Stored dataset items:
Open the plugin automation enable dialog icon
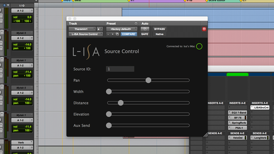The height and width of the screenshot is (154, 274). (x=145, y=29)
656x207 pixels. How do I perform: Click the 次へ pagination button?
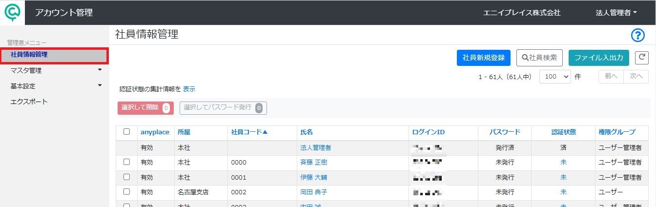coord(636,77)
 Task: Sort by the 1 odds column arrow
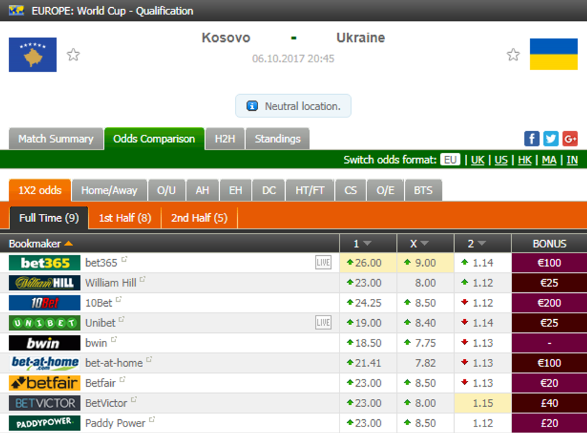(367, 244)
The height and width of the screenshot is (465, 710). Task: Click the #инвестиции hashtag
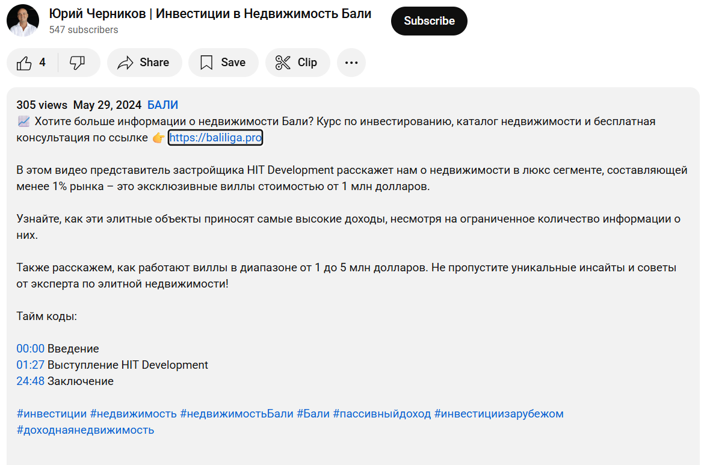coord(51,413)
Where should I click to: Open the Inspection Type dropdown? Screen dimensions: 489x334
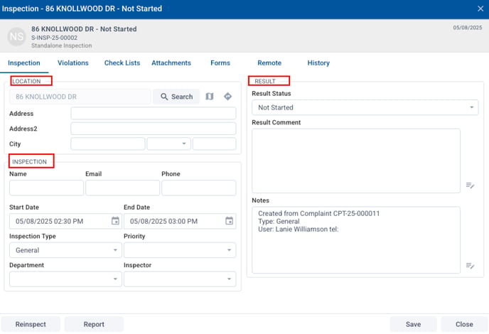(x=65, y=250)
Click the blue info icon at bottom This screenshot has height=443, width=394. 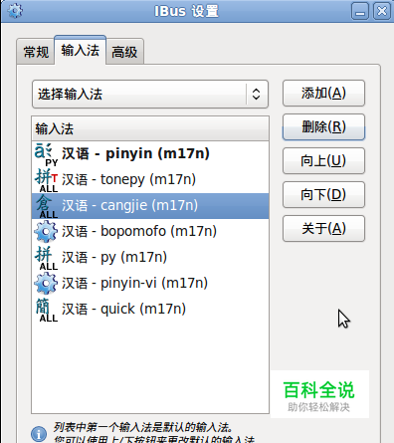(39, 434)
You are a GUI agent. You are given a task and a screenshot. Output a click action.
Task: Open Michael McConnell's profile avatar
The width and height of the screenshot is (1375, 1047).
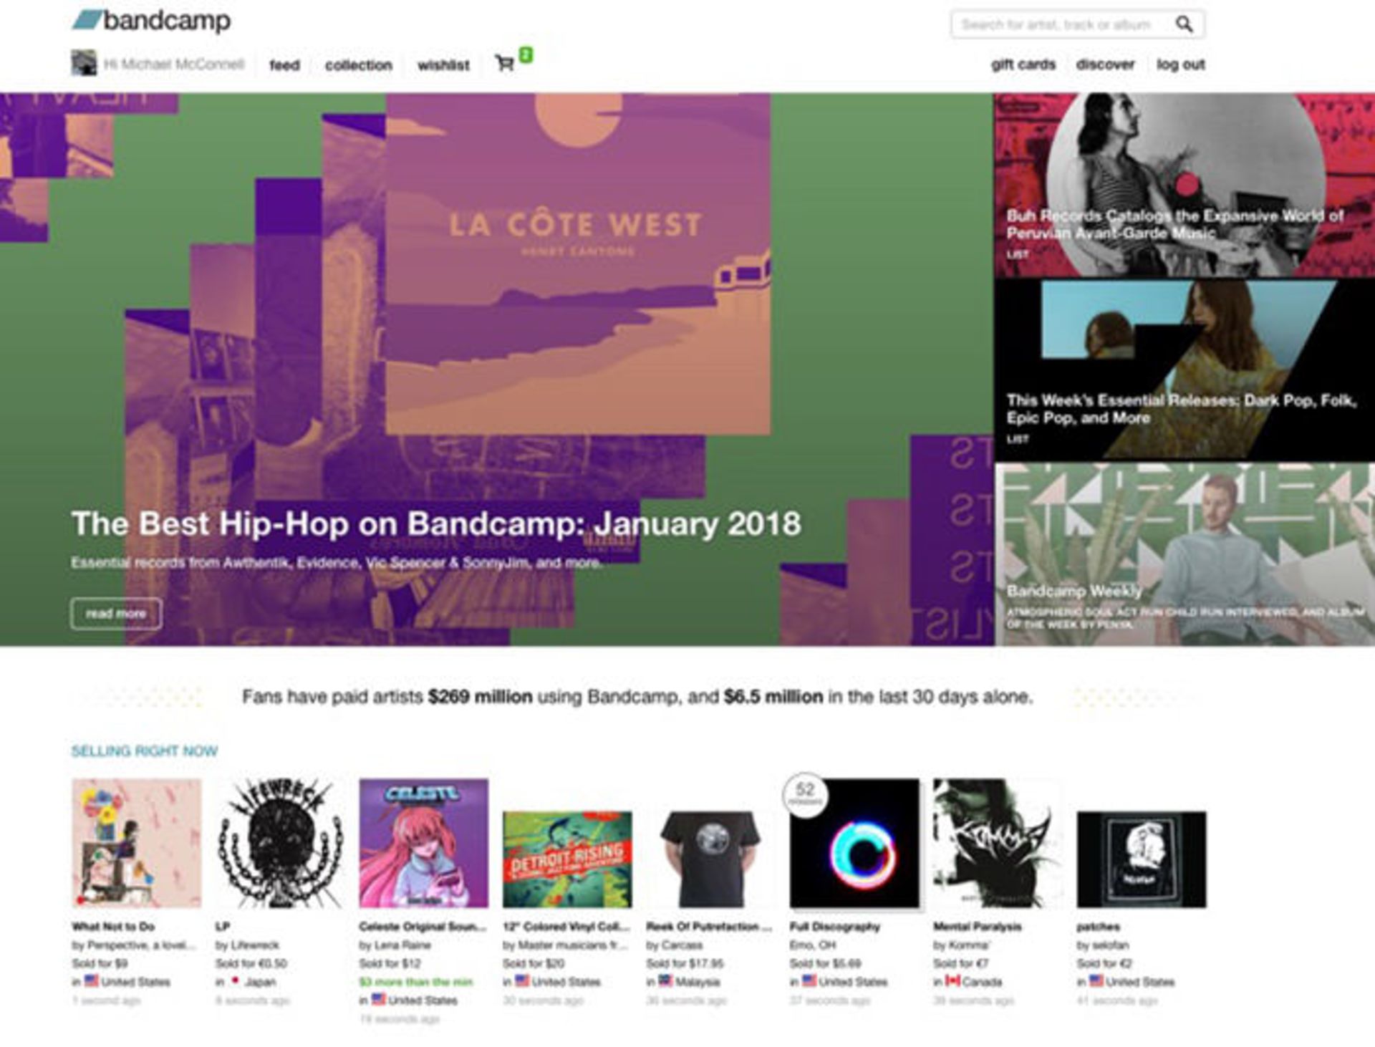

TASK REQUIREMENTS: Leave out every picture, and repeat word for word only the lines from the one holding "You are a GUI" through the end of the entries above, both ends included.

SOLUTION TO THIS EXERCISE:
You are a GUI agent. You are given a task and a screenshot. Output a click action.
Task: Open Michael McConnell's profile avatar
The width and height of the screenshot is (1375, 1047).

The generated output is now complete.